What the exercise asks » Of all the lines below, return only those starting with the line holding "Возврат товара (74, 1962)" and going on through the line holding "En savoir plus (449, 2548)", exactly as written.

Supplied information »
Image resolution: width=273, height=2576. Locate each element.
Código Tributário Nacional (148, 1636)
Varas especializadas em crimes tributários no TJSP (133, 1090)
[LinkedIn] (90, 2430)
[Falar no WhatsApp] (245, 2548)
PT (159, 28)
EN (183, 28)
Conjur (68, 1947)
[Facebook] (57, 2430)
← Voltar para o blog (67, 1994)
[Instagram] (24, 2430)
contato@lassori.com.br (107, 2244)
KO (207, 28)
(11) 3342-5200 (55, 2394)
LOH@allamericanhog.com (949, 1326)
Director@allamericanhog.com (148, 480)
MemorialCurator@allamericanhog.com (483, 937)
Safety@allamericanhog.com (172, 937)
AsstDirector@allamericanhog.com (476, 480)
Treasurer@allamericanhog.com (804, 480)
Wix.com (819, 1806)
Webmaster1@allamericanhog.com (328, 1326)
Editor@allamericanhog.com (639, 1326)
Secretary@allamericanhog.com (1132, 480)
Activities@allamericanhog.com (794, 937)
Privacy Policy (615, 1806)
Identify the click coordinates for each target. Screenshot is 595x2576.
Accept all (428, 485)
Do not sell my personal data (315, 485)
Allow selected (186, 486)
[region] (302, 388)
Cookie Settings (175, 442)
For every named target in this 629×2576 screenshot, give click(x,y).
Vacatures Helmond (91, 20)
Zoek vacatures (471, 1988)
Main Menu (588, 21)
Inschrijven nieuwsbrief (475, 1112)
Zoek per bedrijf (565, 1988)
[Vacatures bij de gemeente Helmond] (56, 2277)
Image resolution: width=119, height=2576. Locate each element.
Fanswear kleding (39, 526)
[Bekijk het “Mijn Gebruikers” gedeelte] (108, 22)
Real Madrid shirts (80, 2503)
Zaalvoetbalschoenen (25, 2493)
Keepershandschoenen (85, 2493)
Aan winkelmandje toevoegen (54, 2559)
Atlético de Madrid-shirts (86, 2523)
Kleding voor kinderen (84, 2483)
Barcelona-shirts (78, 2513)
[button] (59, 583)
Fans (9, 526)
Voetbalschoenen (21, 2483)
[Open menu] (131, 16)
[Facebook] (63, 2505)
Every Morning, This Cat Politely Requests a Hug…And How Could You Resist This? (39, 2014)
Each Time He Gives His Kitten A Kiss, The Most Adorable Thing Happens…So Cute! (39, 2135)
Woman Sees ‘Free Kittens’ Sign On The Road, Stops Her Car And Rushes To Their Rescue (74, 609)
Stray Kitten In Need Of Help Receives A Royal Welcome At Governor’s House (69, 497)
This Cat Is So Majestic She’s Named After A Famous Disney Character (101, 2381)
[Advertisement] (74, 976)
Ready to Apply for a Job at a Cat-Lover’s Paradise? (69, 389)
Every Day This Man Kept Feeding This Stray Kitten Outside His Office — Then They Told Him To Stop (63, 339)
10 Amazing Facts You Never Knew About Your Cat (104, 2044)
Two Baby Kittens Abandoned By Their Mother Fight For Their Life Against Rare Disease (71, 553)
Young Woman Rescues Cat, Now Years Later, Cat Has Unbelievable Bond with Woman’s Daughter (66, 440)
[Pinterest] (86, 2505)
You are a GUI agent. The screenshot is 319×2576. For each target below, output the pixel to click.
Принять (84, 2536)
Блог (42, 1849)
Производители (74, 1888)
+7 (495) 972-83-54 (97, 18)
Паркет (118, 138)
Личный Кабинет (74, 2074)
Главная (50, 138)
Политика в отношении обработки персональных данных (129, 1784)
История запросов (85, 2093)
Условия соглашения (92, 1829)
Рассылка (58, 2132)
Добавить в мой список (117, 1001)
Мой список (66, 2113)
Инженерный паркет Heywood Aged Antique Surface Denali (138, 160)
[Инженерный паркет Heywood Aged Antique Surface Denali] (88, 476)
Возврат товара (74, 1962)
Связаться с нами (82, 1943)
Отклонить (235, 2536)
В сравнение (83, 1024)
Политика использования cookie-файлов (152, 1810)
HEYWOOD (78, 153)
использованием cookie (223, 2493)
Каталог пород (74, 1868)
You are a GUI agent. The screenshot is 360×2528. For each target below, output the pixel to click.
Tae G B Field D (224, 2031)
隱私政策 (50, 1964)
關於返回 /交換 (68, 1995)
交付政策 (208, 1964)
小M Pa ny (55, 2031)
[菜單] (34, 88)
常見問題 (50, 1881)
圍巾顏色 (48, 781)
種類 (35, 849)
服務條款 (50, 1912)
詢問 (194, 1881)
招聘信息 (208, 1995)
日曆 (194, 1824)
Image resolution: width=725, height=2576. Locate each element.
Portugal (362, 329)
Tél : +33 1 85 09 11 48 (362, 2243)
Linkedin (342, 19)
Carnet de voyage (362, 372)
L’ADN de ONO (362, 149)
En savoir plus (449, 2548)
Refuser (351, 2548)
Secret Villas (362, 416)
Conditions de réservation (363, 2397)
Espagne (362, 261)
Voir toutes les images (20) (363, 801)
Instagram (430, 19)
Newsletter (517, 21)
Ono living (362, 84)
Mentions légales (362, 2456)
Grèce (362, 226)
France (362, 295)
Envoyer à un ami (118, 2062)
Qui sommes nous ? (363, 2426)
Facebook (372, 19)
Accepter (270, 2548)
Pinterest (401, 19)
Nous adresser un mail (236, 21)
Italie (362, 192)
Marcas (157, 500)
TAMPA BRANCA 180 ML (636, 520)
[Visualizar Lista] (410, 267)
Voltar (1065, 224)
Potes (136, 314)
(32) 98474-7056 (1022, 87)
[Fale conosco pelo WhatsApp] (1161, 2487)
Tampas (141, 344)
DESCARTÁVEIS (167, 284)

Result of the task »
Возврат товара (74, 1962)
Связаться с нами (82, 1943)
Отклонить (235, 2536)
В сравнение (83, 1024)
Политика использования cookie-файлов (152, 1810)
HEYWOOD (78, 153)
использованием cookie (223, 2493)
Каталог пород (74, 1868)
You are a GUI agent. The screenshot is 360×2528. For each target below, output the pixel to click.
Tae G B Field D (224, 2031)
隱私政策 (50, 1964)
關於返回 /交換 (68, 1995)
交付政策 (208, 1964)
小M Pa ny (55, 2031)
[菜單] (34, 88)
常見問題 (50, 1881)
圍巾顏色 (48, 781)
種類 (35, 849)
服務條款 (50, 1912)
詢問 (194, 1881)
招聘信息 (208, 1995)
日曆 (194, 1824)
Image resolution: width=725, height=2576. Locate each element.
Portugal (362, 329)
Tél : +33 1 85 09 11 48 (362, 2243)
Linkedin (342, 19)
Carnet de voyage (362, 372)
L’ADN de ONO (362, 149)
En savoir plus (449, 2548)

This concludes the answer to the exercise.